Woman Drank Nothing But Soda for 16 Years, Can You Guess What Happened?

A 31-year old woman from Monaco was rushed to the hospital quite recently because she had dizzy spells and started fainting. She also suffered from heart arrhythmia, a condition where the heartbeat is irregular. The doctors examined her and also found out that she had very low potassium levels, which can be fatal in some cases.

The woman did not have a family history of heart or hormone problems. But she told her doctors that, since the age of 15, she had not drunk any water — soda (specifically cola) was the only liquid she consumed. She drank about 2 liters (2 quarts) of cola daily, she said.


Dangerous Effects of Drinking Cola Every Day

The woman experienced the following negative effects after avoiding water for 16 years:

• Unsafe Potassium Levels: According to the doctors, she only had 2.4 mmol/L of potassium in her blood, which is dangerously low for a woman her age.

• Fainting: The woman also suffered from severe dizzy and fainting spells.

• Arrhythmia: When her heartbeat was examined, it was learned that she had a lengthened interval of Q and T waves, which denote severe heart arrhythmia. Thankfully, she was sent to the hospital before her arrhythmia could claim her life. Her QT interval was around 610 milliseconds while the normal QT interval should not go over 450 milliseconds.

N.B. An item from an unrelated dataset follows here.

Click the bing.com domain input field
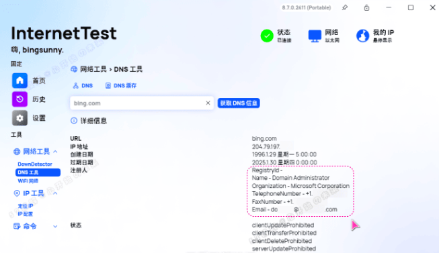 [x=137, y=103]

After abstaining from soda for just one week, the woman’s potassium levels and heart electrical activity returned to normal.
“One of the take-home messages is that cardiologists need to be aware of the connection between cola consumption and potassium loss,” said study researchers Dr. Naima Zarqane, of Princess Grace Hospital Centre in Monaco, adding they also “ask patients found to have QT prolongation about beverage habits.”

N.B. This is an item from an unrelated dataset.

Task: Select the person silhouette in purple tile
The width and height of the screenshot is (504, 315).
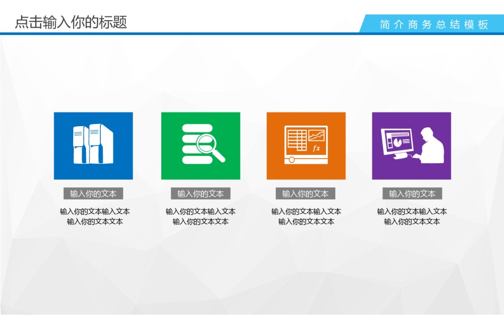Action: [x=431, y=144]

After searching for other similar cases, the researchers found six reports of excessive cola consumption that were thought to be related to adverse medical problems, including heart rhythm problems.

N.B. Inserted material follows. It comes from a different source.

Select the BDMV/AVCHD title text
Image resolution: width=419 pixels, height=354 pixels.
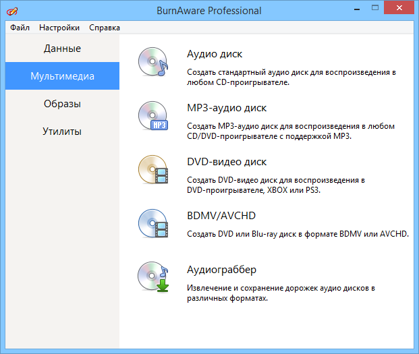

Heart palpitations caused by potassium deficiencies can cause life-threatening problems, such as cardiac arrest. More understated, meanwhile, is the toll excess soda takes on the body, which can include weight gain. Over time, obesity puts people at greater risk for many other diseases.

The case report was presented this week at the European Heart Rhythm Association meeting in Athens, Greece.